Canadian utility fesses up to data breach, but key details remain off-grid

security

London Hydro says names, addresses, account details may have been exposed, but much about the intrusion is unknown

A Canadian power utility says customer data may have walked out the door during a security incident, but isn't yet saying whether the intruders got anywhere near the systems responsible for keeping the lights on.

London Hydro, which distributes electricity to more than 160,000 customers in and around London, Ontario, said on Saturday that it is investigating a data security incident that "may have impacted a portion of personal information on some accounts" and has started notifying affected customers.

The utility said the potentially exposed information includes names, addresses, email addresses, phone numbers, account and billing numbers, service addresses, pricing plans, contract start dates, and meter information.

The good news, according to London Hydro, is that the incident did not involve banking information, payment card details, dates of birth, government-issued identification numbers, or other sensitive financial data.

The less good news is that the company has disclosed little else. Its statement focuses on customer information and contains no indication that operational technology or grid systems were affected.
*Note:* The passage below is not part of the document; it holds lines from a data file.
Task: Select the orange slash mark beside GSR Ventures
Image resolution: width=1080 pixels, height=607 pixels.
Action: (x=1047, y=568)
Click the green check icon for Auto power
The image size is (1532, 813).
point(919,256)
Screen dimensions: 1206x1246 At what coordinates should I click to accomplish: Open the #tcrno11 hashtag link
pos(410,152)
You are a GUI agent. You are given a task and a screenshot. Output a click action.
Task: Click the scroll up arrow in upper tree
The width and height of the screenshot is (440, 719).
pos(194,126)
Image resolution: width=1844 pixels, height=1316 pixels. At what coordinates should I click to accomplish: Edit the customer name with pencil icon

London Hydro has yet to explain what systems were compromised, how the incident occurred, whether data was stolen or merely accessed, or how many customers may have been caught up in the incident.

The haul may not include bank details, but it contains enough account information to make a fake utility bill, payment demand, or customer service call look considerably more believable.

London Hydro is warning customers to watch for suspicious communications, unexpected bills, unfamiliar account activity, or requests to change payment arrangements. The company also reminded customers that it does not ask for banking details by email, phone, or SMS.

The Register asked London Hydro when it discovered the intrusion, whether information was exfiltrated, how many customers were affected, whether ransomware or extortion was involved, whether any third-party systems were implicated, and whether operational or grid-related systems were touched during the incident.

At the time of writing, London Hydro had not responded.

The company has drawn a fairly clear boundary around the customer information that may have been exposed. Where the attackers went and what else they may have touched remains unclear. ®